Se ogni storia deve avere un inizio allora la storia di CasaGhia parte da qui, da questa foto.
Lui era un ragazzo del ’99; di nome faceva Giuseppe, era un Ghia. Lei, sua sorella, di nome faceva Amelia, anzi Ketty Amelia e portava lo stesso cognome.
Li ho visti poche volte insieme, le storie della vita li avevano allontanati. I loro incontri, però, erano intensi e i loro sguardi pieni di affetto. Ricordo i loro silenzi, lunghissimi; la testa di lui che si muoveva per annuire; sempre con il bastone in mano.
Sono certo che lei attendesse qualche parola in più ma così era. Rispettava il suo silenzio e il suo parlare poco e quel poco le bastava.
La Storia di Giuseppe e Amelia
I loro incontri, erano intensi e i loro sguardi pieni di affetto

Ricordo i loro silenzi, lunghissimi; la testa di lui che si muoveva per annuire; sempre con il bastone in mano. Il suo sguardo era un misto di devozione e affetto, sguardi che poche altre volte ho ritrovato in vita mia. Lui tornava alla Colombara dei Ghia, dove era nato, per salutare i figli, le sorelle, i nipoti.
Non l’ho mai più visto dormire in quello che lei mi diceva essere il suo letto ancora pronto, in sua attesa. Un giorno mi venne a prendere alla stazione di Voghera con la sua Renault 4 rossa che aveva necessariamente sostituito lo storico maggiolino verde.
Era inverno, faceva freddo, la Renault era ghiacciata. Non superò mai i 30 chilometri orari ma non sentii nessuno suonargli il clacson o lanciargli improperi. Altri tempi.
Mi salutò in stazione, qualche parola di circostanza, poi il silenzio fino alla Colombara.
Alla Colombara dei Ghia nacquero e vissero tutti e due. Lui in parte visto che persa sua moglie in giovane età si rifece una vita in altra corte.
Lei no; visse tutta la sua vita nella piccola frazione in una solitudine che nessuno si permise mai di disturbare o di discutere.
La sua sveglia il gallo, la sua buona notte il tramonto.

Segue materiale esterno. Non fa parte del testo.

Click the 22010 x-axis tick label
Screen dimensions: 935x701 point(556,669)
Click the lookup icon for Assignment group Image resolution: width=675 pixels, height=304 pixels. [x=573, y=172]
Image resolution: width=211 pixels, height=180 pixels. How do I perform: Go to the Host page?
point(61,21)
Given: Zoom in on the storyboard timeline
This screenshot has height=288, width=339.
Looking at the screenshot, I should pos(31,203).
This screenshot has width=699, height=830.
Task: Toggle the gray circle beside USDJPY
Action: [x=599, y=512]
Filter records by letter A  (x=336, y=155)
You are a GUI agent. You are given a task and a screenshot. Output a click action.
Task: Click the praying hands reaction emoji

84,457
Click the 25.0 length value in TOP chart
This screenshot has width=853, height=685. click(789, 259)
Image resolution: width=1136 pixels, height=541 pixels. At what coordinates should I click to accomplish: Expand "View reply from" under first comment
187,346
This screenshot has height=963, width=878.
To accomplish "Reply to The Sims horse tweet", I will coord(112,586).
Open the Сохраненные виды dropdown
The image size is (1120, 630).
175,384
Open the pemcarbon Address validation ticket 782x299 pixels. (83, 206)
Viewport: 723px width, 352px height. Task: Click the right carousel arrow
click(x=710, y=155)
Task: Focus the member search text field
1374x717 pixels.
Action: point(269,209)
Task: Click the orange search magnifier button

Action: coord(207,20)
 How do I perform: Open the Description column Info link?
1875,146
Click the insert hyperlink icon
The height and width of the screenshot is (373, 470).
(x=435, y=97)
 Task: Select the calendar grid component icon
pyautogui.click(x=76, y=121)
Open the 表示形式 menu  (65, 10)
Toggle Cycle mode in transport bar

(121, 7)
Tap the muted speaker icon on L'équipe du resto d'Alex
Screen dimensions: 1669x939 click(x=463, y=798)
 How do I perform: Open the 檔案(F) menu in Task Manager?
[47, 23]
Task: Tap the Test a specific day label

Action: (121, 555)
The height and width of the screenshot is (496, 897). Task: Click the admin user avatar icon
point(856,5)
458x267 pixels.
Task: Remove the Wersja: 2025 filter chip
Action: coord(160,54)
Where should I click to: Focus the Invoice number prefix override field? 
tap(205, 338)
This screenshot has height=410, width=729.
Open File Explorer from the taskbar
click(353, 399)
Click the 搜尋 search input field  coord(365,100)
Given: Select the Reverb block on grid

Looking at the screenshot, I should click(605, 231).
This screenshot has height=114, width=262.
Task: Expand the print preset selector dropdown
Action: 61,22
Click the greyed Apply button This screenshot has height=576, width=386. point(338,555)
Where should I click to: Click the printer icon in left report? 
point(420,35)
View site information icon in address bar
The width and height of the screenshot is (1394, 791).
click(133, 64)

Nel cortile di Casa Ghia aveva due case, a distanza di 20 metri l’una dall’altra.
La prima per l’inverno, più calda, l’altra per l’estate; diceva che di lì passava l’aria del Po che la manteneva fresca e asciutta. E’ stata l’antesignana dello “Slow food”. Il suo minestrone con le fave così non l’ho più mangiato. Il suo segreto la cottura.
Lenta, lunga; il fuoco sempre basso. Lo metteva sulla stufa a legna al mattino presto. Lo faceva bollire fino a mezzogiorno preciso. Poi lo toglieva dal fuoco, mi chiamava e me lo serviva bollente.
Piatto unico!
La incontravo dal ritorno delle mie notti bianche mentre faceva colazione.
Non avevo ancora diciotto anni. Le brillavano gli occhi al pensiero che anche io mi alzassi così presto al mattino.
Non riuscii mai a dirle che ancora il letto non lo avevo visto.